Ses
"Koygun ve uzak bir ses gelip de onu bulmadan önce, çok önce o da herkesler gibi yaşıyordu."
Bunca kalabalıklar arasında onca yalnız bir yürek!!! Şaşkınlık duyduğu yalnızlık iniltileriydi. Kimi görse, kimle iki kelime konuşacak olsa: Toprak gibi, taş gibi yoğun yalnızlık. Bir ses duysa; yüreği hop ederdi. Bir ses duydu: Hop etti yüreği. Bu defa bambaşka bir biçimde, sadece kulaklarında değil, hücrelerinde de duydu sesi. Telaşla eli uzandı hiçbir şeye. Sanki sesi tutmak istercesine, sanki sesin bir gölgesi vardı da o gölgeyi takip ediyordu gözleriyle. Fısıltılar çöktü kulaklarına. Binlercesi... Milyonlarcası... Aynı nüansta: karartı.
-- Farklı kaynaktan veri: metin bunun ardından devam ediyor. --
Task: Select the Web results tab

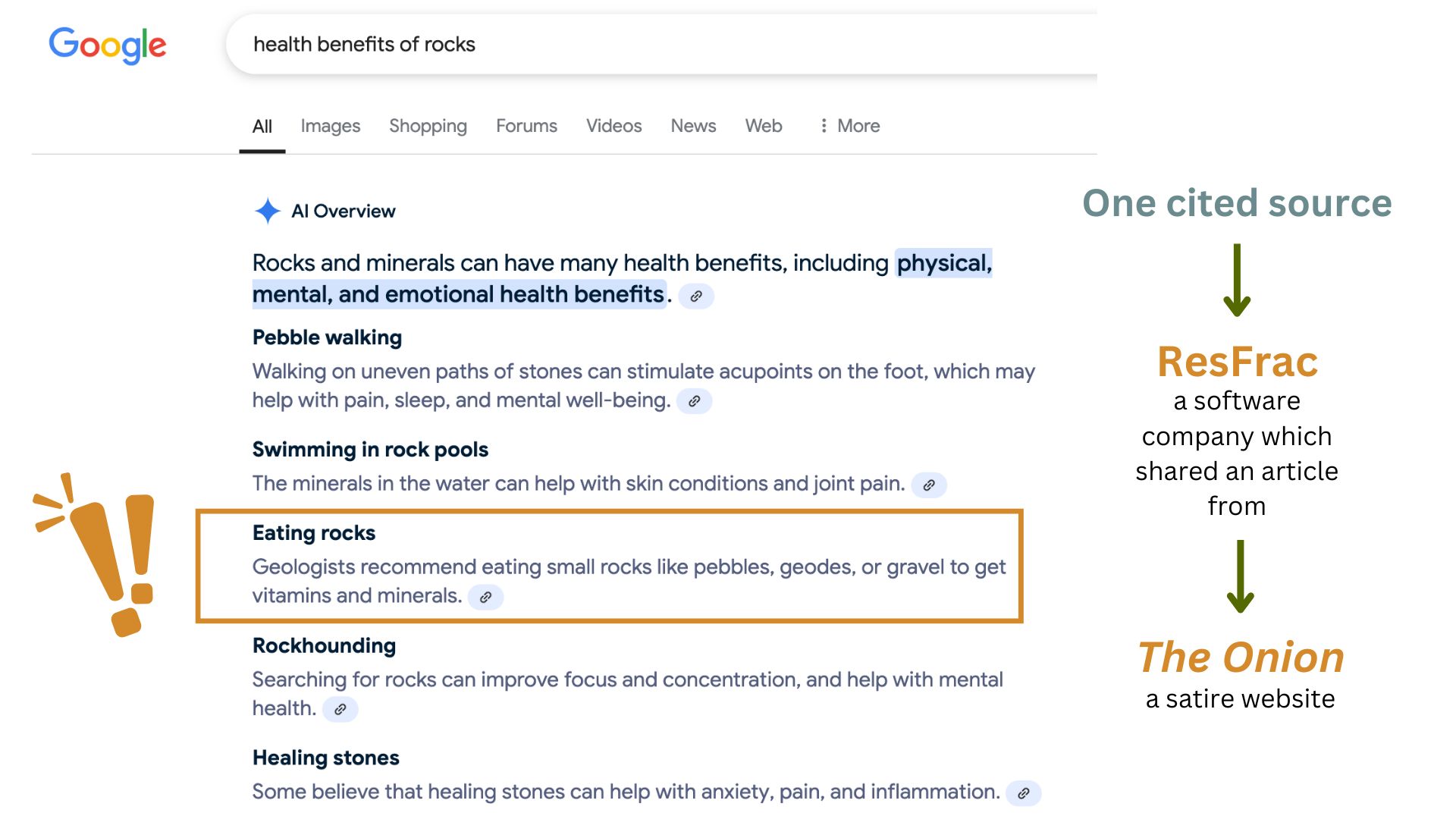Action: point(763,126)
Öteki odalara koştu. Öteki pencerelere...
Kimdi bu? Bir dost mu? Onu düşünen herhangi biri mi? Yoksa kötü niyete meyilli yüzünü hiç görmediği, tasvirini yapamadığı, silueti belirginleşmemiş bir düşman mı?
Bu incecik, kemikli sesin kime ait olduğunu aramaya koyuldu. Tüm sorunların, açmazların, değillemelerin, tesadüflerin, bunca bilgiye rağmen onca bilinemeyenin kaynağına ulaştığını sandı. Ve onu her yerde aradı: Yatak altlarında, sokakların ücra köşelerinde, çekmecelerde, kutularda, parfüm kokularında, ağır isli tebessümlerde... Sesin bulunamayışının yarattığı hezayan tırnak gibi gırtlağına yapıştı. İşte o zaman kaçmaya çalıştıysa da başaramadı.